### WHAT TO DO
Read the listing below and copy out every line that holds "Sample".

┌────────

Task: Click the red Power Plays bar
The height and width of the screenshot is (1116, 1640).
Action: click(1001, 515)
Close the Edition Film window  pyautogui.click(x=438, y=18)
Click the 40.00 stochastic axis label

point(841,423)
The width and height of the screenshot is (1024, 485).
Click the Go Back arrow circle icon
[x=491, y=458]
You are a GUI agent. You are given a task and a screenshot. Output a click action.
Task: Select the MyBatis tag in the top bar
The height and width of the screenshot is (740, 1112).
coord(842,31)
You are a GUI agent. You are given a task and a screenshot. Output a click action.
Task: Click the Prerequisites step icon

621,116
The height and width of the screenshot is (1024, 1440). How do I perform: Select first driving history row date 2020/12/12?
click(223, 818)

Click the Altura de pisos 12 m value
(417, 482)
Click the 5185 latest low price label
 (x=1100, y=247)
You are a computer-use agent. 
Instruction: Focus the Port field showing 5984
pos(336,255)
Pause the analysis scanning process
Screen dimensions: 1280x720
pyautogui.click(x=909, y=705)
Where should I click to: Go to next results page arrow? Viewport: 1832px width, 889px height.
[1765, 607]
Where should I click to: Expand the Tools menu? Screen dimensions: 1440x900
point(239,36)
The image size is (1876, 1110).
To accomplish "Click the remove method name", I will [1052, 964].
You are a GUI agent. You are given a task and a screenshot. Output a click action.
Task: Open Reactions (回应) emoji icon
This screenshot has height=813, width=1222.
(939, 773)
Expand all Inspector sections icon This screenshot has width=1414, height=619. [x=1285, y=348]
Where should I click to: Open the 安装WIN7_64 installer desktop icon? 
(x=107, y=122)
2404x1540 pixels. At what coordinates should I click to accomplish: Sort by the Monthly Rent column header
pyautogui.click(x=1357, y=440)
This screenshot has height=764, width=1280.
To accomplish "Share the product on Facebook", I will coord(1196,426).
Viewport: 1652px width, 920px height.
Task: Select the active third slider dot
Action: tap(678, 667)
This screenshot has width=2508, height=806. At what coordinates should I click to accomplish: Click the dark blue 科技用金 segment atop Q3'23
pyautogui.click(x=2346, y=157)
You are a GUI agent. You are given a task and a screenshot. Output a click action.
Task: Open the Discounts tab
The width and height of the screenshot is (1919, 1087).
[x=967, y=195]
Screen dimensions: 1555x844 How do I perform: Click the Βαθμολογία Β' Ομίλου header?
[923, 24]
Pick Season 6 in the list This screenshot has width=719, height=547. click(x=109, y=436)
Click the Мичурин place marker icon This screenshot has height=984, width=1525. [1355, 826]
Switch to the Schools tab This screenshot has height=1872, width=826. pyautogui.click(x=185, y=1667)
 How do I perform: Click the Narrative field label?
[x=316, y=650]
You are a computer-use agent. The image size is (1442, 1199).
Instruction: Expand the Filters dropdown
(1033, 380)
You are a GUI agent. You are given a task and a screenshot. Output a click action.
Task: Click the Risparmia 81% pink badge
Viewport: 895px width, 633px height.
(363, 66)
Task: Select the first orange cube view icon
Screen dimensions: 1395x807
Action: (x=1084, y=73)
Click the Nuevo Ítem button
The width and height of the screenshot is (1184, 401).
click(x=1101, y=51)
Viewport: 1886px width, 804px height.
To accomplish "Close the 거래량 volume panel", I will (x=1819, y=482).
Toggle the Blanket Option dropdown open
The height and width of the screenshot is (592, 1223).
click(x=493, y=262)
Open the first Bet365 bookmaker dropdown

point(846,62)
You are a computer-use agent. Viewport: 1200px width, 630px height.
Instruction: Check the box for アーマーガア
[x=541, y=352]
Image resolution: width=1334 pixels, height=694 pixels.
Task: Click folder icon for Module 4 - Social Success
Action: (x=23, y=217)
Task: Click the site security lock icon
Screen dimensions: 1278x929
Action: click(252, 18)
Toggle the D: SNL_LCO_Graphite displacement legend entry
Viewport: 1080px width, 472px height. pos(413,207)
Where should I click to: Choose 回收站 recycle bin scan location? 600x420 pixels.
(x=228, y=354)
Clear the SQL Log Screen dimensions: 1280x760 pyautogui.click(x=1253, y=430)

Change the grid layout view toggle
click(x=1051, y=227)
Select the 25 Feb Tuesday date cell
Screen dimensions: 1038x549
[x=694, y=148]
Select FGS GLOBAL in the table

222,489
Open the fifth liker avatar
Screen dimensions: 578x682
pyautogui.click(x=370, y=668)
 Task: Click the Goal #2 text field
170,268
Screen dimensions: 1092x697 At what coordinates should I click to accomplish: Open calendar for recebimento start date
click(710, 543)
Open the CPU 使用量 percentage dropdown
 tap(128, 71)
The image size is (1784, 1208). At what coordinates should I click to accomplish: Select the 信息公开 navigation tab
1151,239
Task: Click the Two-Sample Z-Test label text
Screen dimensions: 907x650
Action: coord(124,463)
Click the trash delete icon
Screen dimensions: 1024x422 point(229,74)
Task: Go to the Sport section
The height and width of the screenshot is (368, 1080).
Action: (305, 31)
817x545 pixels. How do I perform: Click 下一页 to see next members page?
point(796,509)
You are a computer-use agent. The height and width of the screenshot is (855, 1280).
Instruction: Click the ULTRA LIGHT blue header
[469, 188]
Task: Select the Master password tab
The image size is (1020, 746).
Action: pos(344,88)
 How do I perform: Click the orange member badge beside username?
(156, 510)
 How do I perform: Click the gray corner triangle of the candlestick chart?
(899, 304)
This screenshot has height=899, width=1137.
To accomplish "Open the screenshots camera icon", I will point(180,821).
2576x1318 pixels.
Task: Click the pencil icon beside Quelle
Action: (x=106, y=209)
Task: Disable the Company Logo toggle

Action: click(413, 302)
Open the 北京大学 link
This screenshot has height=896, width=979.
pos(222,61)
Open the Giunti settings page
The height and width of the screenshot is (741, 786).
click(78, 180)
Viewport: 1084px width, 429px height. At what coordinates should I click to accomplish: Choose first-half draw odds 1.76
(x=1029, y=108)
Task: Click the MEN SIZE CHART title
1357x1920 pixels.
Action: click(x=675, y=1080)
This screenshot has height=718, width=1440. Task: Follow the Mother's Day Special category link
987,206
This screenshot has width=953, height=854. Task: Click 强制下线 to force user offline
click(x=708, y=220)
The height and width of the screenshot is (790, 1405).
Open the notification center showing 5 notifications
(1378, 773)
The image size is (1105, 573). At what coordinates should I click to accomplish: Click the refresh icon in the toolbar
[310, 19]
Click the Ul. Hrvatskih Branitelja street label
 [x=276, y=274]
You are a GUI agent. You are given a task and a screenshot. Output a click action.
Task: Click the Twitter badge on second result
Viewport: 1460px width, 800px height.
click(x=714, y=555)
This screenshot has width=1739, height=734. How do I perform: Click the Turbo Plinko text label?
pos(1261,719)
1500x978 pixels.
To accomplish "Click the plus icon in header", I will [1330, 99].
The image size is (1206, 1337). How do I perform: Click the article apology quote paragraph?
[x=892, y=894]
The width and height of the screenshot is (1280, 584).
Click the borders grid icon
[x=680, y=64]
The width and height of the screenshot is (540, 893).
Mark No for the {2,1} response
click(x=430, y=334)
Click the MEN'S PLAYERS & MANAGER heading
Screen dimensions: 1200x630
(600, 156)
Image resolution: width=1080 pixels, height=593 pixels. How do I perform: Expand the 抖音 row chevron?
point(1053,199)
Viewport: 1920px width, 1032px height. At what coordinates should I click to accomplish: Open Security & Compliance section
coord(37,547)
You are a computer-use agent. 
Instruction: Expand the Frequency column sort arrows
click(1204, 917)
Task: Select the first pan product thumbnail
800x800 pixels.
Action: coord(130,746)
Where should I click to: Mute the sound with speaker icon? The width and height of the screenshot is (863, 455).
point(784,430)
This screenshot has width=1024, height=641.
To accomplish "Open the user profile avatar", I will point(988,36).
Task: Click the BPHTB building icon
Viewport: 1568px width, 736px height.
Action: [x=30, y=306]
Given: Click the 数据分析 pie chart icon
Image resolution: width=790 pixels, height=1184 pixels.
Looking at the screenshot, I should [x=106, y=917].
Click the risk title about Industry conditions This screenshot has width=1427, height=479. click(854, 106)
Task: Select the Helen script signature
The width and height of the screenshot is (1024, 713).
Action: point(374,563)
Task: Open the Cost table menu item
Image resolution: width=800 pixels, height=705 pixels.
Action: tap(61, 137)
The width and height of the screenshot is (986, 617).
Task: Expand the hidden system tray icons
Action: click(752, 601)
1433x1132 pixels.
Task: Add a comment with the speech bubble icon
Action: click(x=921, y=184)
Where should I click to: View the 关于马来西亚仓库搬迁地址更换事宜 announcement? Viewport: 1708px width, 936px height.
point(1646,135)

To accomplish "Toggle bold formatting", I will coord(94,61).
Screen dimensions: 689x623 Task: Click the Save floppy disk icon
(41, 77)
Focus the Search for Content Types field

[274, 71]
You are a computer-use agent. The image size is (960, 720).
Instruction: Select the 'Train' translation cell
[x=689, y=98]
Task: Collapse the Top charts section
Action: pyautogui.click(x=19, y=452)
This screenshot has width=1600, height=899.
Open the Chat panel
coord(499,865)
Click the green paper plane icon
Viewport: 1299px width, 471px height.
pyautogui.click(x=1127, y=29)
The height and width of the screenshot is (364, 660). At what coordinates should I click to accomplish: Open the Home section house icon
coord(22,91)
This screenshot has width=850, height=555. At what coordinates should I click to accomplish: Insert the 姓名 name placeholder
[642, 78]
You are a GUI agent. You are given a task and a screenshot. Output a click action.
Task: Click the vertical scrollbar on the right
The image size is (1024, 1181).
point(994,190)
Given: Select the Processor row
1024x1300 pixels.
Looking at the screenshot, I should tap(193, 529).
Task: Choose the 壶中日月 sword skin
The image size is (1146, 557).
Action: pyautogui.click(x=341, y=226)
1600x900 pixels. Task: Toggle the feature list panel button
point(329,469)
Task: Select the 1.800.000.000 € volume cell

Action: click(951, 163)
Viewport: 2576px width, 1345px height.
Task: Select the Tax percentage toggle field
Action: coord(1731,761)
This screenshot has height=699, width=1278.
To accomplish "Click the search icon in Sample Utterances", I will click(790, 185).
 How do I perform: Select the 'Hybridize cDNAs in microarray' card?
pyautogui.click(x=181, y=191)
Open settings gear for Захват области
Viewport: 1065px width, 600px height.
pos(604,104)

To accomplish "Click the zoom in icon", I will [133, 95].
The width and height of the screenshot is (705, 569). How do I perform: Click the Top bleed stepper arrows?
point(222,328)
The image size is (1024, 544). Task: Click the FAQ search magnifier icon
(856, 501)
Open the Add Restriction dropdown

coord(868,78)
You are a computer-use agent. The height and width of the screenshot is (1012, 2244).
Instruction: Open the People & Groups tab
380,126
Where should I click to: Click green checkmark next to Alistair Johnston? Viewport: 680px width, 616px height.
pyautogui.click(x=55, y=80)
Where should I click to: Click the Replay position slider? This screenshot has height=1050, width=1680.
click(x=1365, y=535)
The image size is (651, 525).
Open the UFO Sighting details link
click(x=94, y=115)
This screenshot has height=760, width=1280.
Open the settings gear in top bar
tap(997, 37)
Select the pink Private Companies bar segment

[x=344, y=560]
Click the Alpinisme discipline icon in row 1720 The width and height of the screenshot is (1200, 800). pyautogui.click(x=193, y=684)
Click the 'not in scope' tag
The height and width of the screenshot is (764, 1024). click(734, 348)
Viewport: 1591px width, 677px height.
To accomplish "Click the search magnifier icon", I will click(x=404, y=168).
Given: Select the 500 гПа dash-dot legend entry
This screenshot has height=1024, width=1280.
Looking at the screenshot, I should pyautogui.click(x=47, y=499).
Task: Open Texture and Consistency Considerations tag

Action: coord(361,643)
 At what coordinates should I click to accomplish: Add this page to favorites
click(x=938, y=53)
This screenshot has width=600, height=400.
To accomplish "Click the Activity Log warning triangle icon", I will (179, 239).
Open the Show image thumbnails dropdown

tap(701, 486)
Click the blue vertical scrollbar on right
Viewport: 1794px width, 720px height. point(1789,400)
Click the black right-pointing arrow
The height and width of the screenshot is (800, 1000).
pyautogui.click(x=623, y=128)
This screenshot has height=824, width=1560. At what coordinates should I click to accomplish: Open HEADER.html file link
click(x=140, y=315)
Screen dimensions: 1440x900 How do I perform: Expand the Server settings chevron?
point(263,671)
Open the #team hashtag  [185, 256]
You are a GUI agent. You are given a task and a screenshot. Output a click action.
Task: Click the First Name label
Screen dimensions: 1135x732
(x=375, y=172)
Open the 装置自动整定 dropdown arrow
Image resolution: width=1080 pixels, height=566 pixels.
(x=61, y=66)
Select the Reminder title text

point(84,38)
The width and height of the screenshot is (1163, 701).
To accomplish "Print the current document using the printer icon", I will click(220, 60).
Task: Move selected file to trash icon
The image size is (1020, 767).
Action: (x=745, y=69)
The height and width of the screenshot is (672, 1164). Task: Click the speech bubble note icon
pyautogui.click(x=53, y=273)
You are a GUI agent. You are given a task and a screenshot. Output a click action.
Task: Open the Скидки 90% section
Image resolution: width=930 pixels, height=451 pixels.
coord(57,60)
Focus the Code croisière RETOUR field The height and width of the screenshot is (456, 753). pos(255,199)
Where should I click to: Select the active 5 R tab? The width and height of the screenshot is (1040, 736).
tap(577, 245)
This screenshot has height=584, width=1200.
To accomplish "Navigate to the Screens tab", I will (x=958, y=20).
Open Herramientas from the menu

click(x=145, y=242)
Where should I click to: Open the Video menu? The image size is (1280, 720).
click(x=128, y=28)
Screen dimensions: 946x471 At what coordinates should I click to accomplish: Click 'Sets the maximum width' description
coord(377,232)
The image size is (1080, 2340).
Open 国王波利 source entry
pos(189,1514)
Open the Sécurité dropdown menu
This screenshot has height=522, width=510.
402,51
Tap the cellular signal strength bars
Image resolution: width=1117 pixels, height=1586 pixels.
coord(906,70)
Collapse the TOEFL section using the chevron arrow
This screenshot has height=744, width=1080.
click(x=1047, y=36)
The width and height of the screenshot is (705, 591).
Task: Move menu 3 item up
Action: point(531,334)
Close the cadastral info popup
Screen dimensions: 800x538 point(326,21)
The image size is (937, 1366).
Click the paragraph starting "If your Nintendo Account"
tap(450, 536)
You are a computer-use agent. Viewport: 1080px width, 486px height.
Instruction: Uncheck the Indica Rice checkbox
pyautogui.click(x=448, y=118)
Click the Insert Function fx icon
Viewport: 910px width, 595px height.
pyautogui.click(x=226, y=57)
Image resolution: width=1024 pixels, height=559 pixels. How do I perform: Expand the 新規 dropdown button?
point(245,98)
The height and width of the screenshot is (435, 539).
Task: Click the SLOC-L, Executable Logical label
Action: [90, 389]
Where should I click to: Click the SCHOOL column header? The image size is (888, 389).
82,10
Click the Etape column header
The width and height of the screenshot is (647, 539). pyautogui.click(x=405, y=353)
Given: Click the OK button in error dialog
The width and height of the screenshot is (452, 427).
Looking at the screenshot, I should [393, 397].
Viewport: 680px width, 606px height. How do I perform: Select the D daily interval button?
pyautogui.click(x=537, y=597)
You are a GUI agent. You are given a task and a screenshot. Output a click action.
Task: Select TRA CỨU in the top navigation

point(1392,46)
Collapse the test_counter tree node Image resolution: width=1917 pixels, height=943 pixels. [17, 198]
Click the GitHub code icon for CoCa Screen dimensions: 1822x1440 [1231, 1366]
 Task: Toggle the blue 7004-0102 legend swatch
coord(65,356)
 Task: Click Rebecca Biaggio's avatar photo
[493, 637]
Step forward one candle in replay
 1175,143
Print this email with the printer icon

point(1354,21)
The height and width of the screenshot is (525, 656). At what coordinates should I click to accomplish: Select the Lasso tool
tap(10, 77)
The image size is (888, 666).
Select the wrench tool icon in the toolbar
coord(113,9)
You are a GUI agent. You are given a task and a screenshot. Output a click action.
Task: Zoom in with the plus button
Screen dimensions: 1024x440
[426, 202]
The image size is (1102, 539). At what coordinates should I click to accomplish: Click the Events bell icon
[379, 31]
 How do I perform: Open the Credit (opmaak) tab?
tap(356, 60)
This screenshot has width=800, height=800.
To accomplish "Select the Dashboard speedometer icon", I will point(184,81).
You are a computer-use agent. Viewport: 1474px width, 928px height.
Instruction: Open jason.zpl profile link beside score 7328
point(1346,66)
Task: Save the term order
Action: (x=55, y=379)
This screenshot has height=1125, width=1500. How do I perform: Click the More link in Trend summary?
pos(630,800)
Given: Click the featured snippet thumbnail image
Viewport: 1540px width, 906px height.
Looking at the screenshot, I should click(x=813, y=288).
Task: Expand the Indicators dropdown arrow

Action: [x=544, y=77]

└────────

### RESPONSE FOR THIS EXERCISE
Task: Click the Two-Sample Z-Test label text
To accomplish "Click the search icon in Sample Utterances", I will click(790, 185).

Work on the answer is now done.